■ Trecho do texto:
********************

O papel da mídia no debate da maioridade penal

 Gustavo Barreto, da Rede Nacional de Jornalistas Populares, março de 2007. Adaptado de entrevista concedida a Jamile Chequer, do Portal Ibase .

A “reivindicação” da redução da maioridade penal sempre retorna à pauta da imprensa de grande alcance. E a cobertura da imprensa é bastante triste, quase tão triste quanto os últimos acontecimentos. A vida de um ser humano é algo extremamente valioso, único, algo que os parentes das vítimas entendem bem. Quem parece não entender isso são as pessoas que compõem parte do sistema midiático contemporâneo.

De que forma a descrição contínua e irracional de que “o menino foi arrastado por 7 quilômetros e 4 bairros até a morte” ajuda na compreensão do que aconteceu? Perceba que esta é a grande frase da imprensa. Não é uma sentença do tipo “precisamos repensar o peso que damos à vida” ou algo parecido. Não podemos dizer que inexistem reflexões desse tipo, mas não é esse o tom da cobertura.


Logo após o acontecimento, importantes telejornais começaram a destacar diversos crimes em que jovens menores estavam envolvidos. A ênfase era sempre no fato de que um dos envolvidos em um crime tinha menos de 18 anos. Dentro desta linha de pensamento, a maioridade penal seria decorrência de uma incoerência do Código Penal. Neste momento, poucos registram – não me recordo de nenhum jornal, rádio ou TV – estatísticas sobre quantas crianças estão fora das escolas por falta de vagas ou sem moradia adequada. Não tentam esclarecer como funciona uma escola ou como os professores se relacionam com a comunidade ou com os pais. Nada disso é pauta. Relações muito mais absurdas, como a idade de um adolescente infrator, são destaque nas primeiras páginas.


Sociedade mobilizada?

É equivocado supor que a sociedade esteja mobilizada em relação a este tema. Ouvi frases em importantes telejornais como “Existem seis propostas para reduzir a maioridade penal que entraram em pauta nesta semana no Congresso...”. Este é o tipo de pressão legítima que um grupo organizado faz para chamar a atenção do grande público em relação a uma causa. É absolutamente legítimo, repito, em uma sociedade democrática.

A nossa questão é que não há democracia real no Brasil. Como escreveu um leitor (Jorge Afonso) sobre um texto que escrevi recentemente, “Democracia começa com ampla participação das organizações populares na mídia. Sem isso, é ditadura, é manipulação oligárquica em prejuízo do povo e do País”.


Portanto, não há controle social, não há pacto social, não há diversidade cultural. Se houvesse, não haveria problema em um grupo fazer pressão pela redução da maioridade. Teríamos outros seis, sete grupos, com seis ou sete outras propostas diferentes. Em algum momento, chegaríamos a um consenso. Avançaríamos, apesar das diferenças. Isto não acontece em um país onde, em centenas de anos, todas as grandes mudanças políticas se deram de cima para baixo. Felizmente, a meu ver, essa cultura sofre uma forte resistência, uma forte contracultura.

********************

■ Instruções:
A) Segundo a frase ouvida em telejornais e citada no texto sobre o papel da mídia no debate da maioridade penal, quantas propostas para reduzir a maioridade penal entraram em pauta no Congresso naquela semana?
B) Prossiga o texto sobre o papel da mídia no debate da maioridade penal a partir da última frase apresentada, mantendo o mesmo tom e estilo.

********************

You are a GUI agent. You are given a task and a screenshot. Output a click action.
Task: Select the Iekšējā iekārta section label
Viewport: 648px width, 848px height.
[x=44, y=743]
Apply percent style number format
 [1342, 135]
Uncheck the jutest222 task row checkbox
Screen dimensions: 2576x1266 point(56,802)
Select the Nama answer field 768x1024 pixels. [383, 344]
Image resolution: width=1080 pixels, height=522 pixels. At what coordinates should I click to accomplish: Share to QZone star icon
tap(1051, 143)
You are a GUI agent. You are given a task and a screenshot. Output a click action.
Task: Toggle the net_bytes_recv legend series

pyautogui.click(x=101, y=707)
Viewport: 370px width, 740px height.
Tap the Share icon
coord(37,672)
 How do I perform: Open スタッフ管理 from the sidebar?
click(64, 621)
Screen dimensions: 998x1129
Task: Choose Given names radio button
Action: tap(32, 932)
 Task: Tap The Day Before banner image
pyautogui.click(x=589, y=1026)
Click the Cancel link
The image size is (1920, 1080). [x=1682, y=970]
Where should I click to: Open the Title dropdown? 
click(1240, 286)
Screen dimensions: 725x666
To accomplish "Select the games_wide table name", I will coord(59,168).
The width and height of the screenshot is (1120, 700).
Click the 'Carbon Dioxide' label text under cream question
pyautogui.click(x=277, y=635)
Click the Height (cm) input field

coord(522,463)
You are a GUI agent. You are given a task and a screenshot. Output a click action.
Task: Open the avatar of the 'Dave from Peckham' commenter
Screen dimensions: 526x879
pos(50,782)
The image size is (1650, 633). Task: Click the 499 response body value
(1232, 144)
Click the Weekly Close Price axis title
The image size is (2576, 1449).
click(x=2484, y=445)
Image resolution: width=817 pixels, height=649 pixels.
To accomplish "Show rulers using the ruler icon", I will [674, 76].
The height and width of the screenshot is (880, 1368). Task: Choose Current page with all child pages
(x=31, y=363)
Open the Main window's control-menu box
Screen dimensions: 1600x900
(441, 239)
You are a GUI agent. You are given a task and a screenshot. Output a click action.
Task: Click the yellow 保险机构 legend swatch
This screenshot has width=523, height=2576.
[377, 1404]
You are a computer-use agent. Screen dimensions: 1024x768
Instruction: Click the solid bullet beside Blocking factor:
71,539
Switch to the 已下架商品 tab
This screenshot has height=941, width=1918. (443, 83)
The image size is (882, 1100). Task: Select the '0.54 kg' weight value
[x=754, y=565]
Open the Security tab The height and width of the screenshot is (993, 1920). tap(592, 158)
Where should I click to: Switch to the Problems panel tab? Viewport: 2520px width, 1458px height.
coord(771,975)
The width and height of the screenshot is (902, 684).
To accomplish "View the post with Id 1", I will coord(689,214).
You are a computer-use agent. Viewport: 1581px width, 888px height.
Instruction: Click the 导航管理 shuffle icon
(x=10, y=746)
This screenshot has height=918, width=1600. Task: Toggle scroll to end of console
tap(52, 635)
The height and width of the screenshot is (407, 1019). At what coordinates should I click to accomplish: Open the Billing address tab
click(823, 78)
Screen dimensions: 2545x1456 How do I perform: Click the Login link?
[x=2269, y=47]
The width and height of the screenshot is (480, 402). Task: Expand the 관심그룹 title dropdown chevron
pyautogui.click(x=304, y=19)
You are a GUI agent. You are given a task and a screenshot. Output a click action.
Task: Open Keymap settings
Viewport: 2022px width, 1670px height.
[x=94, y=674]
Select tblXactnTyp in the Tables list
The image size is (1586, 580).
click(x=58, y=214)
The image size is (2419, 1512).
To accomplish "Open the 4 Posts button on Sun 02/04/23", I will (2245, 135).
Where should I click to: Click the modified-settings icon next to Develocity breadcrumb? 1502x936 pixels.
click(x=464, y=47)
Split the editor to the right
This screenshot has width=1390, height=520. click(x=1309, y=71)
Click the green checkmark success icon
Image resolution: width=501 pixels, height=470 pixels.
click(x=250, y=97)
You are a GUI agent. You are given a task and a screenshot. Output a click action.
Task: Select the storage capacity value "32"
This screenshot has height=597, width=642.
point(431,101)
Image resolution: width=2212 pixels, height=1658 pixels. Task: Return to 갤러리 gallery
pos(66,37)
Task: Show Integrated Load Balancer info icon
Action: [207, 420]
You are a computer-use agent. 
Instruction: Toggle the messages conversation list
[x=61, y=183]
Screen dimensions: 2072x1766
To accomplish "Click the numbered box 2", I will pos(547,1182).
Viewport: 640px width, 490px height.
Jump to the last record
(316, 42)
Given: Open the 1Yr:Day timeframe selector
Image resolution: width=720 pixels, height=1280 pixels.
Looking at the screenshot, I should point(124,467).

********************

■ Conjunto de respostas:
A) Seis propostas.

B)
Foco no problema

A concentração de riquezas – cultural, econômica ou política – é uma questão que considero central quando se percebe a defesa que a imprensa de grande circulação faz da redução da maioridade. O mínimo de investigação sobre a violência na juventude – estudos de casos internacionais, literatura sobre o tema, entre outros – nos faz admitir que estamos falhando na formação da nova geração.

O modelo que adotamos, cujo principal traço é o consumo, já é por si só uma violência brutal e cotidiana contra os jovens. É um erro fatal aceitar a violência simbólica como menor que a violência física. Rubem Fonseca publicou um conto definitivo sobre o tema denominado “O Cobrador” (1979). Não há sociedade possível com esse modelo de consumo e concentração de riquezas.


Não sei se é possível responder sobre o que torna possível essa postura por parte da mídia. Mas aceito arriscar que a tentativa de negar esta contradição fundamental do capitalismo – o consumo e a concentração de um lado; a exclusão e a pobreza do outro – é uma peça-chave nesse jogo. Muitos dos formadores de opinião bem-pagos, desfrutando de todas as benesses da vida contemporânea, nunca conseguirão entender que o estilo de vida que vendem por meio da indústria cultural e midiática também é desejado por outras pessoas que não tiveram as mesmas oportunidades. Em vez disso, põem a culpa na lei.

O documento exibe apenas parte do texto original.